The Illegal Immigration Reform and Enforcement Act of 2011, signed into law last May by Georgia Governor Nathan Deal, cost the state more than $340 million dollars and more than 3,000 jobs, despite assurances from Deal that eliminating illegal labor would create 11,000 new jobs.
The American Civil Liberties Union sued last June to stop the law. On June 27, 2011, a judge granted a stay on two of the most onerous provisions: “Show me your papers” (requiring any suspected illegal to present documentation) and a provision that made it a felony to knowingly transport an illegal alien.
The “Show me your papers” provision was upheld by the 11th Circuit Court in Atlanta Monday. The provision that would make it a felony to knowingly transport an illegal alien will remain on hold.
Charles Hall, executive director, Georgia Fruit and Vegetable Growers Association, discussed ramifications of this law as part of a panel on immigration reform during the Texas Produce Association annual conference in San Antonio.
He said that the effect the court’s decision will have on Georgia agriculture and other industries remains to be seen, but told the Texas Produce Association that if the law were upheld the state could be in trouble.
“We are going to have to wait and see what the reaction is with our migrant harvest crew community,” Hall told Farm Press. “I have not read the decision yet, so I don’t know the specifics, but I did hear that the person has to be involved in some criminal activity to have papers requested.”
Last week he outlined the problems the law has imposed on Georgia fruit and vegetable producers.
“Georgia should be the poster child for what not to do with E-Verify (Electronic Employment Verification Program) and illegal worker enforcement,” Hall said.
He said Georgia’s enforcement regulations are “similar to Arizona’s, and E-Verify will be mandatory following a two-year phase-in. All employers who have ten or more workers have to use E-Verify by July 1, 2013,” Hall said.
Hall said even before the 2011 fruit and vegetable harvest got underway reports began coming in about labor shortages. “Harvesters either were not coming in or they were leaving,” he said. “A May survey showed that harvest crews were from 30 percent to 50 percent short.”

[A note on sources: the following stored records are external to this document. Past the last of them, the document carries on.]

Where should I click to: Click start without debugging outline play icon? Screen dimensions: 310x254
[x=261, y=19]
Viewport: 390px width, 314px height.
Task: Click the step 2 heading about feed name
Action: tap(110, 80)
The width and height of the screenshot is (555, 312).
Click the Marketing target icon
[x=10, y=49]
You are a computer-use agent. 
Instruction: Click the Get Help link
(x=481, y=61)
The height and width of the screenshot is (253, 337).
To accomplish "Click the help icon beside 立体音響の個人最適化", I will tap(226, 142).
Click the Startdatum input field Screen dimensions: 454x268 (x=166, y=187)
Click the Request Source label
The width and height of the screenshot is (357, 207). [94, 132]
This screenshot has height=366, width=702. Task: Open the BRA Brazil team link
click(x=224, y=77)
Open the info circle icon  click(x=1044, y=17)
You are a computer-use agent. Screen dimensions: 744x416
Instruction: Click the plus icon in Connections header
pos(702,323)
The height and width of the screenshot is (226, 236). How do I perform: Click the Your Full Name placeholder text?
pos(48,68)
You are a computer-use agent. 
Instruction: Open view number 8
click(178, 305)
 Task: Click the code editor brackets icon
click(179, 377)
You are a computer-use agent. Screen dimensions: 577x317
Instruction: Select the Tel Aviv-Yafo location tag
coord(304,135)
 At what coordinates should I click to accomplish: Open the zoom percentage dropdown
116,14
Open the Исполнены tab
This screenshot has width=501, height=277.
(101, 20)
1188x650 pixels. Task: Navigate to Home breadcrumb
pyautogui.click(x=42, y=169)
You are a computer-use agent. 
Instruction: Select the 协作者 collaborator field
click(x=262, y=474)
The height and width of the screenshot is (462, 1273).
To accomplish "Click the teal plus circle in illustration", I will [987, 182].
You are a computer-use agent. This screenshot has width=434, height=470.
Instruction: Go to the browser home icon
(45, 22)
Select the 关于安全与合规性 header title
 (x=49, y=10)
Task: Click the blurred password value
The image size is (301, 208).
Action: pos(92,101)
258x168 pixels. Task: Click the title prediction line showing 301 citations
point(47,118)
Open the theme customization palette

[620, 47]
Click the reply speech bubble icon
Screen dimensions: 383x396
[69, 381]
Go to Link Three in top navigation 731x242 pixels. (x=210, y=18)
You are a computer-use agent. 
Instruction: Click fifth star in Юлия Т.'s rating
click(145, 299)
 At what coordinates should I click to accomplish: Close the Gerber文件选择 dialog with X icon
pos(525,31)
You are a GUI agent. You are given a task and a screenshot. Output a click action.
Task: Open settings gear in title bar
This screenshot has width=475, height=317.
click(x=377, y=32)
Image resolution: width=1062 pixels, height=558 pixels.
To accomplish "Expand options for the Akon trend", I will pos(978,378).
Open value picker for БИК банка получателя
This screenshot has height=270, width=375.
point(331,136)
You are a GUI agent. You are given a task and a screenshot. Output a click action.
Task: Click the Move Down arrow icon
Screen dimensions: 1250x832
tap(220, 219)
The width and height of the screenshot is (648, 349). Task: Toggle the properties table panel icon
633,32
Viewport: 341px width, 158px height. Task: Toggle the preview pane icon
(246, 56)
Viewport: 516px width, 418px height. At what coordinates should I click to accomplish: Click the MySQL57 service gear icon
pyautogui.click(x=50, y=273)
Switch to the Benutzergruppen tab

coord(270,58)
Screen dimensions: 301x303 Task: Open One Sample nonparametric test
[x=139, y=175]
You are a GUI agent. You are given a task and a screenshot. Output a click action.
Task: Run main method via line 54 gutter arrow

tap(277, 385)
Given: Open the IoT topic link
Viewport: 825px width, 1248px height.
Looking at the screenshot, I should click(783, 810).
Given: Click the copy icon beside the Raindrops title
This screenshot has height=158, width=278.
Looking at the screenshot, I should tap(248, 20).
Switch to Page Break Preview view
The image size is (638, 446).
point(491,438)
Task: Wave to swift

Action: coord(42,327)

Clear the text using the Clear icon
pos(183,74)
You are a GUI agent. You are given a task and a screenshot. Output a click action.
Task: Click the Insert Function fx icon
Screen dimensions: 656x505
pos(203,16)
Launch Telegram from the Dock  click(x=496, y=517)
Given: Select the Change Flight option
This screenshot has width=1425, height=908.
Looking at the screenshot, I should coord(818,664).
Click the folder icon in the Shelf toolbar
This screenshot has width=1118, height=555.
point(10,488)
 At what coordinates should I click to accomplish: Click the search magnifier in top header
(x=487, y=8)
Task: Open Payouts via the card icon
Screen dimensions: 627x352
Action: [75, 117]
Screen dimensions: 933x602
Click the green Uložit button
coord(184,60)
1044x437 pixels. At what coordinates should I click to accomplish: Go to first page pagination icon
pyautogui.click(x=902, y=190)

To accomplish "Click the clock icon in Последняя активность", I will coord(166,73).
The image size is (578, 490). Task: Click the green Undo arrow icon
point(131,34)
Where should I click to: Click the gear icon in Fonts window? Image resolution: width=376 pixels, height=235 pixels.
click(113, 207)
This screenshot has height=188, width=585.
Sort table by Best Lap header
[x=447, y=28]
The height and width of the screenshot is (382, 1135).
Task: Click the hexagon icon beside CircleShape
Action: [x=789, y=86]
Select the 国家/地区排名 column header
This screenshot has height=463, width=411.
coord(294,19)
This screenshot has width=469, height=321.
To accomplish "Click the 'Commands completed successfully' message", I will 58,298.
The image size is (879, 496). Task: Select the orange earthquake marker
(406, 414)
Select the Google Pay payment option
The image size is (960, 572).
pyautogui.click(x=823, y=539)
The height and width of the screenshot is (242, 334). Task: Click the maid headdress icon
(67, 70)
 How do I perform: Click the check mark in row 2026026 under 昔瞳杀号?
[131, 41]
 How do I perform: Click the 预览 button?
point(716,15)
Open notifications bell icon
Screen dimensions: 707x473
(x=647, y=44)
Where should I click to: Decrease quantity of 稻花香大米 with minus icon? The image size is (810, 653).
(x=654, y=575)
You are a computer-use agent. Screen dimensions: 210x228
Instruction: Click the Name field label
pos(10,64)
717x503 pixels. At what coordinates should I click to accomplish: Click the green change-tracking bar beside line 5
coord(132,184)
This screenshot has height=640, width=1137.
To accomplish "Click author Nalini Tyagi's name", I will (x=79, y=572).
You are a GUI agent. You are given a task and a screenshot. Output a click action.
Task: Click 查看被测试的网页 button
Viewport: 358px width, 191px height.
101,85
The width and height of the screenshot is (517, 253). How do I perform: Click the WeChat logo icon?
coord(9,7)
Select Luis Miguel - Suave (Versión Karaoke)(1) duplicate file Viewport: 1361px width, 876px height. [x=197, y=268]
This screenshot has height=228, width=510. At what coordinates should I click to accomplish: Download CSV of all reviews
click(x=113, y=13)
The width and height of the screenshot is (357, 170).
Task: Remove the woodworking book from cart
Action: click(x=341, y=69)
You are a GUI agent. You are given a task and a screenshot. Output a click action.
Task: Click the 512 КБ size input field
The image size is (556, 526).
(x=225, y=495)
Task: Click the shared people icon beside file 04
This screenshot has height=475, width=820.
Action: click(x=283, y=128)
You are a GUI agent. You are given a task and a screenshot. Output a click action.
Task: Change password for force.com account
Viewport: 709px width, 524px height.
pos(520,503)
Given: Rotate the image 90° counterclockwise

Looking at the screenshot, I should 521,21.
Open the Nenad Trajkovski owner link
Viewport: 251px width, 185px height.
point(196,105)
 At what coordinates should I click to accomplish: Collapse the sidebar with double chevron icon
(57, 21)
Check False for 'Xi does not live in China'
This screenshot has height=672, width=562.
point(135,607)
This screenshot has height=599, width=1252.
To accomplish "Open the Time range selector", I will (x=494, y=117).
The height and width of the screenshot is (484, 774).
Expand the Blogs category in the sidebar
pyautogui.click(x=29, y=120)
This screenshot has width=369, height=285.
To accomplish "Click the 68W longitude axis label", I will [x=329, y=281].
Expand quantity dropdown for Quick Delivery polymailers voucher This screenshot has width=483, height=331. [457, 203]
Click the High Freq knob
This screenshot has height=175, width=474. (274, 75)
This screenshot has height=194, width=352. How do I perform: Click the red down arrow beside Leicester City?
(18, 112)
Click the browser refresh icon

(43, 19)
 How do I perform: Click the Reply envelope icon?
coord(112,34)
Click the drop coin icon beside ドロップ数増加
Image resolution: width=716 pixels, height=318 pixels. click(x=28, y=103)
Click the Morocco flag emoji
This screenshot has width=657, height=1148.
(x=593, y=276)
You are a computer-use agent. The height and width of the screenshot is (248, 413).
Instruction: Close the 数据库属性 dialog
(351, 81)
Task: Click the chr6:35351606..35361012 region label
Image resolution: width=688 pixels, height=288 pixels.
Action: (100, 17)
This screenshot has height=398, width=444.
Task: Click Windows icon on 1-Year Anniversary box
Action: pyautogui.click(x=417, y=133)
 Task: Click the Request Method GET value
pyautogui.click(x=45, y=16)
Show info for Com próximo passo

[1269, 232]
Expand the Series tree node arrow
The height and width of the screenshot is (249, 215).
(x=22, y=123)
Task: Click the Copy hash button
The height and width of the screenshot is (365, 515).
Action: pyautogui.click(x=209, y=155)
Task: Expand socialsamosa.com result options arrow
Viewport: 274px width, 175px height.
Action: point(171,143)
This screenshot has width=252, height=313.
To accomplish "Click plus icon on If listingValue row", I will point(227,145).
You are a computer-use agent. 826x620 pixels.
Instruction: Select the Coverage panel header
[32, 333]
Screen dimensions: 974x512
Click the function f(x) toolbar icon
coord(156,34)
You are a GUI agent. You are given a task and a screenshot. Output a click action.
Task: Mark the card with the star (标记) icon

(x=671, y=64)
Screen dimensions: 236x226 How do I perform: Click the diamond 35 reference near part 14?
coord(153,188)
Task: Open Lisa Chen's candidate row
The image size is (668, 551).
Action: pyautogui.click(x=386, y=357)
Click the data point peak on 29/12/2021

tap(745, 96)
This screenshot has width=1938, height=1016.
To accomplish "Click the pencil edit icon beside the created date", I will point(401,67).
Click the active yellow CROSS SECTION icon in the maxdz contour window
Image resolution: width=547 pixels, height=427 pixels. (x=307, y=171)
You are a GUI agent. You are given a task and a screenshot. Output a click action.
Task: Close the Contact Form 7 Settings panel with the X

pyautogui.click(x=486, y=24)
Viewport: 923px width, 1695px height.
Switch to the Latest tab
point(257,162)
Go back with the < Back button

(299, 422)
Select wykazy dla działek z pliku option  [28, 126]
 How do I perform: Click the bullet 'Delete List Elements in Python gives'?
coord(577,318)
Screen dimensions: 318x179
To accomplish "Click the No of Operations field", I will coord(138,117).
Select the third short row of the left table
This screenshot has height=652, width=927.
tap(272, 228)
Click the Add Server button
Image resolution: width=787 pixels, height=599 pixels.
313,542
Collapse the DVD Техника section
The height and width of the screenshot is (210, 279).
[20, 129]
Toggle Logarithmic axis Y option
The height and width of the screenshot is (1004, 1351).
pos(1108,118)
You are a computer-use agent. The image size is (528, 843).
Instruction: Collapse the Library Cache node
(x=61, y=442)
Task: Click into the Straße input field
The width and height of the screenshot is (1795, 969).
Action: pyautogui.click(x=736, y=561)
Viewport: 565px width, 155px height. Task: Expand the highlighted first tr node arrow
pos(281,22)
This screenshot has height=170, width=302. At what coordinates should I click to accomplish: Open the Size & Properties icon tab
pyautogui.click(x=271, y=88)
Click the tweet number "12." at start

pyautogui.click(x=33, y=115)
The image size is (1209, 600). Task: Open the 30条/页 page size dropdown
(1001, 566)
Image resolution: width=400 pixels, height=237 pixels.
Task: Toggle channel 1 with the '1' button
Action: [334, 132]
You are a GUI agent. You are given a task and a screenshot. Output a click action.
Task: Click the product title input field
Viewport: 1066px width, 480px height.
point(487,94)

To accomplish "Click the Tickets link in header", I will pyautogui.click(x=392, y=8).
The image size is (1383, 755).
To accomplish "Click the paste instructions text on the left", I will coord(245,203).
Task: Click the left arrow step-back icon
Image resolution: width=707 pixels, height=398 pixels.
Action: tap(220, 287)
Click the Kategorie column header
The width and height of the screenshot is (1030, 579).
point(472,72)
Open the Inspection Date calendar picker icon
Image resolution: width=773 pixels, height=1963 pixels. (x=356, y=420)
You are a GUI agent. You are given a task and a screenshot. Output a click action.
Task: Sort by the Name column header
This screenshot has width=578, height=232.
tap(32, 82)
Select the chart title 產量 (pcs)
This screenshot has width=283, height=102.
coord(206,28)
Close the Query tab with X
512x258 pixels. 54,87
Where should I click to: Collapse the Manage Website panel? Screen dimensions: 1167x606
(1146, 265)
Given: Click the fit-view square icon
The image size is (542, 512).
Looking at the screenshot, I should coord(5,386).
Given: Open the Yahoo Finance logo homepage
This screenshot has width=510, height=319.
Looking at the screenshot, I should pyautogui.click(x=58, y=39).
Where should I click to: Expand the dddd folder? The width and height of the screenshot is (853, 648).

He said last June, Governor Deal released a statement saying the newly enacted law would “create 11,000 employment opportunities.” He also suggested use of probationers to take up the slack. “The Department of Corrections did a yeoman’s job of helping,” Hall said. But the labor shortage was not stemmed.
Hall said before the law took effect Georgia’s unemployment rate was 9.6 percent. After the harvest season, the unemployment rate was 9.6 percent. “And about 40 percent of the fruit and vegetable crop was left in the field because of a lack of harvesters,” Hall said.
That amounted to a $180 million loss at the farm gate. The multiplier effect across the state’s economy resulted in a $340 million loss of state revenue.
Hall said agriculture lost 1,512 jobs and total job loss was 3,260, including truckers and others who deal with fresh fruit and vegetable processing and transportation.
“The assumption that E-Verify creates jobs by getting illegal workers out of the state is simply not true,” Hall said. “We can’t get domestic workers to pick cucumbers.”
Rumors had impact
He said even before the law went into effect, rumors that the state would put up roadblocks to keep undocumented workers out and that the state would deport illegal aliens kept workers from coming in to harvest in the spring of 2011.
The stay made fall of 2011 and the 2012 season a bit better. The 11th Circuit Court delayed action on the constitutionality of the law until after the Supreme Court ruled on the Arizona law. Following that ruling, both sides have claimed the ruling favored their positions, Hall said.
“If the law is ruled constitutional, it will cause problems for Georgia,” Hall told the TPA participants. “We also expect problems if mandatory E-Verify is put into effect in July, 2013.” He urged other states to monitor their own legislative bodies and, “if they consider similar laws, use the Georgia experience as evidence of what can happen.”
He said more than agriculture was affected by the law. “Tourism, restaurants, construction and other industries were also affected,” he said. For now, these undocumented workers are a central part of the economy and are necessary, “to keep the rest of the economy working,” Hall said. “We have to show legislatures how these workers contribute to the overall economy.”
Eddie Aldrete, with IBC Bank, moderated the panel. In his opening remarks, he said the current focus on enforcement ignores the larger underlying issue. “The emotion and focus on enforcement ignores the big part of the iceberg, the effect on our labor force and the underlying economy,” he said.
“We have a changing dynamic,” Aldrete said. Birth rates are declining in the United States and in other countries. “We are also witnessing a migration back to Mexico.
“For every action, there is an equal and opposite reaction,” Aldrete said. “With these kinds of laws, we create an economy that makes the labor shortage worse.”
Hall said House Bill-87 was presented as a jobs bill but “created no jobs. We have to have a guest worker program to get workers to come in and harvest our crops,” he said.